Envoy is a high-performance edge/middle/service proxy. Prior to 1.37.1, 1.36.5, 1.35.8, and 1.34.13, a logic vulnerability in Envoy's HTTP connection manager (FilterManager) that allows for Zombie Stream Filter Execution. This issue creates a "Use-After-Free" (UAF) or state-corruption window where filter callbacks are invoked on an HTTP stream that has already been logically reset and cleaned up. The vulnerability resides in source/common/http/filter_manager.cc within the FilterManager::decodeData method. The ActiveStream object remains valid in memory during the deferred deletion window. If a DATA frame arrives on this stream immediately after the reset (e.g., in the same packet processing cycle), the HTTP/2 codec invokes ActiveStream::decodeData, which cascades to FilterManager::decodeData. FilterManager::decodeData fails to check the saw_downstream_reset_ flag. It iterates over the decoder_filters_ list and invokes decodeData() on filters that have already received onDestroy(). This vulnerability is fixed in 1.37.1, 1.36.5, 1.35.8, and 1.34.13.
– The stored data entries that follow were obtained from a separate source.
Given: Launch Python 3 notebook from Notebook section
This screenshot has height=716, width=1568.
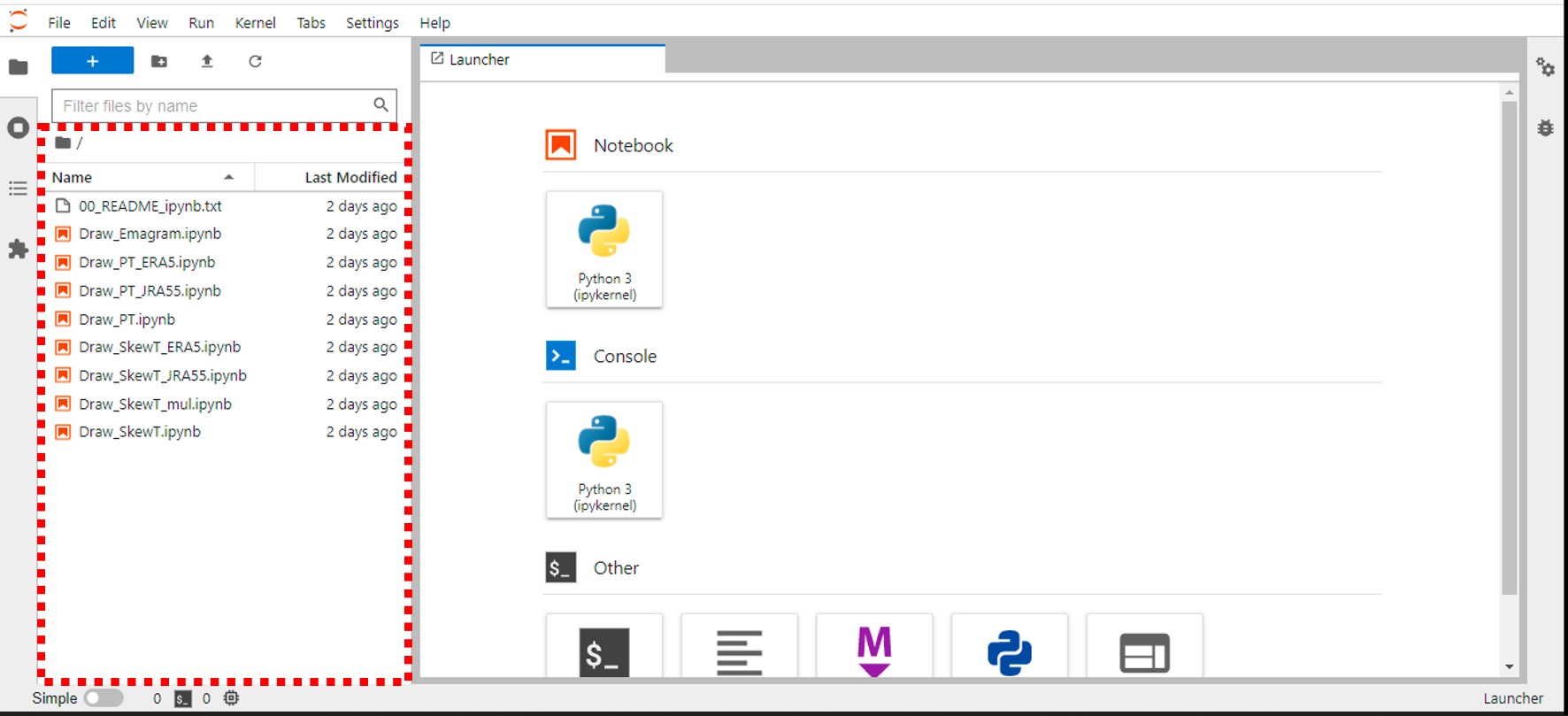Looking at the screenshot, I should [x=604, y=250].
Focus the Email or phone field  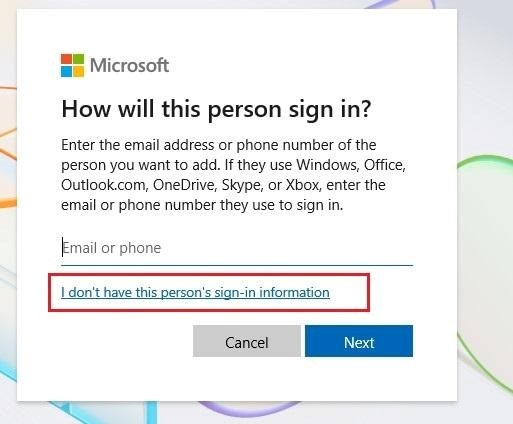pos(237,248)
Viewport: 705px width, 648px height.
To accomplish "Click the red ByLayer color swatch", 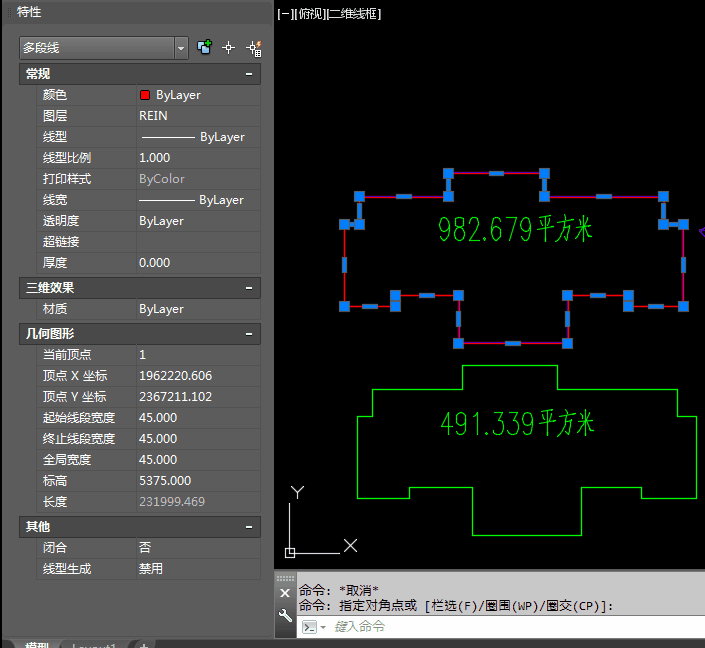I will point(145,95).
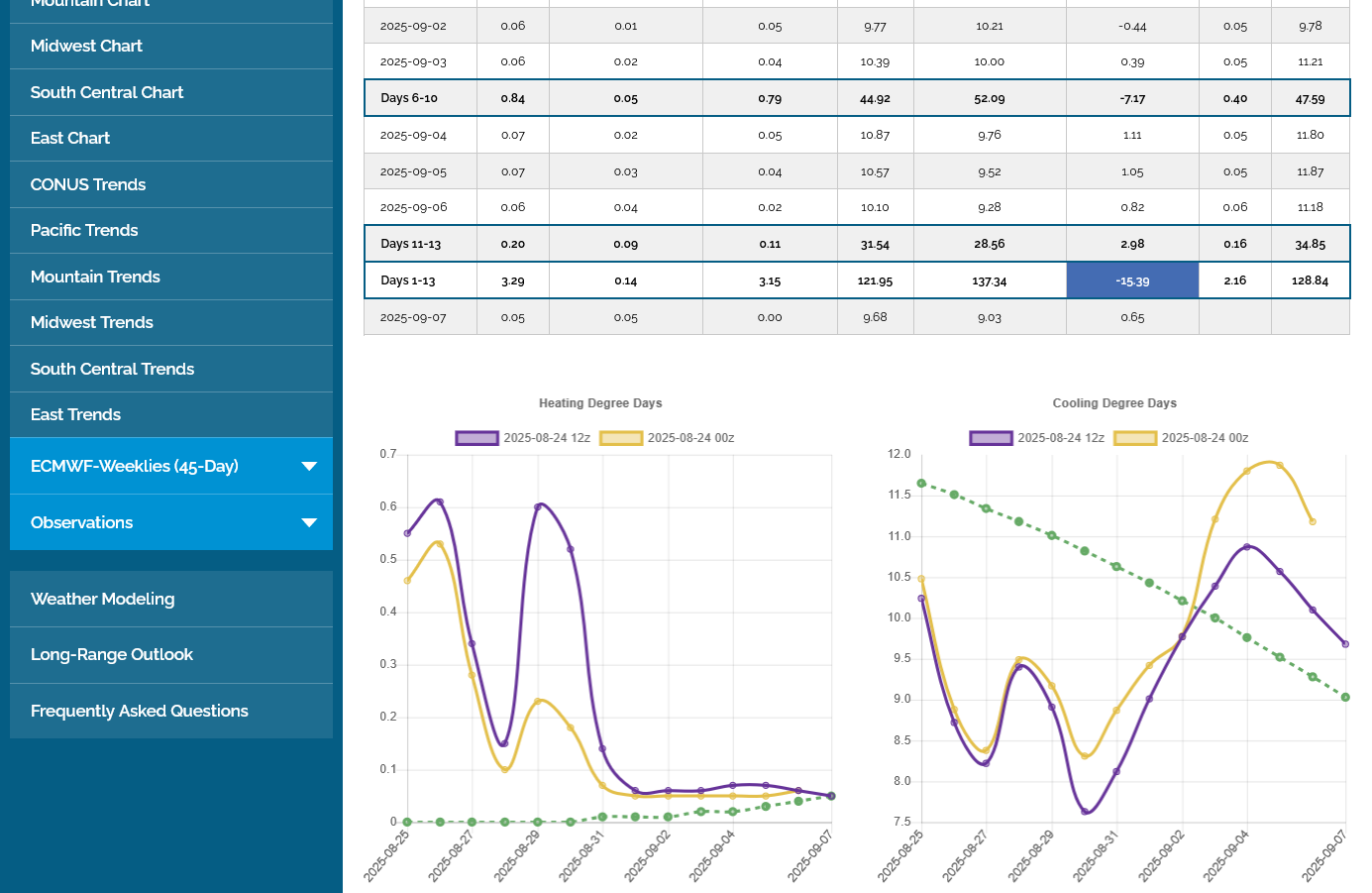Expand the ECMWF-Weeklies (45-Day) dropdown arrow

click(x=309, y=466)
Envoy is a high-performance edge/middle/service proxy. Prior to 1.37.1, 1.36.5, 1.35.8, and 1.34.13, At the rate limit filter, if the response phase limit with apply_on_stream_done in the rate limit configuration is enabled and the response phase limit request fails directly, it may crash Envoy. When both the request phase limit and response phase limit are enabled, the safe gRPC client instance will be re-used for both the request phase request and response phase request. But after the request phase request is done, the inner state of the request phase limit request in gRPC client is not cleaned up. When a second limit request is sent at response phase, and the second limit request fails directly, the previous request's inner state may be accessed and result in crash. This vulnerability is fixed in 1.37.1, 1.36.5, 1.35.8, and 1.34.13.